In a statement it released to the specialist trade press, the company claims that it “took its plans for the Ingenious Film Partners (IFP) production partnerships to the two most senior HMRC officials in its film unit and received their tacit approval and encouragement. Contemporaneous notes of this meeting were made and provided to HMRC”.
The company also points out that, in December 2006, HMRC made a tax repayment to IFP 2 investors “after a six-month review of the partnership following a first trading year loss caused by the necessary accounting write down of film production expenditure before income was generated. That demonstrates they were satisfied with the way the partnership operated”.

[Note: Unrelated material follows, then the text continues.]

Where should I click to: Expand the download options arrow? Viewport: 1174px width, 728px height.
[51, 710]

The statement claims that there has now been “a major change of position by the government driven by a rather crude attempt to generate cash for the Exchequer” and that this has been done in “a wholly unfair and unjust manner”.
HMRC, Ingenious contends, “has failed to distinguish between commercial businesses and tax avoidance schemes and has, without proper consideration, deemed all film arrangements to be tax avoidance schemes”.

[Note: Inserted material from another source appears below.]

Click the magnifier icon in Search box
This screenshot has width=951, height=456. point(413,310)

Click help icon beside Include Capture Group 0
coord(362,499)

“If you look at the Ingenious case, I do think that they had a genuine trade there,” comments Dave Morrison, a partner at accountants Nyman Libson Paul. “To my mind, you need businesses like Ingenious to fund the creative sector and to fund entrepreneurs.” He draws a sharp distinction between schemes based around “tax deferral” and those that were designed to facilitate tax avoidance.
Others put a different gloss on the dispute. “Everybody knows that the Ingenious schemes were primarily set up as a tax avoidance structure,” states one well placed source. “The fact that it has helped the film industry and got a lot of films made in the UK is a positive side effect but everyone knows that the key impetus was to save rich people tax.”
Ingenious “remains confident” that the court case will go its way. The Daily Telegraph last week reported Ingenious Chairman Peter Shawyer saying he was “confident of success” in the tribunal.
Whatever the outcome of the case, Ingenious looks set to continue in investing in British films through its EIS-based schemes (which come pre-cleared by the Revenue.) Recent films the company has backed have included Pride and Mr. Turner.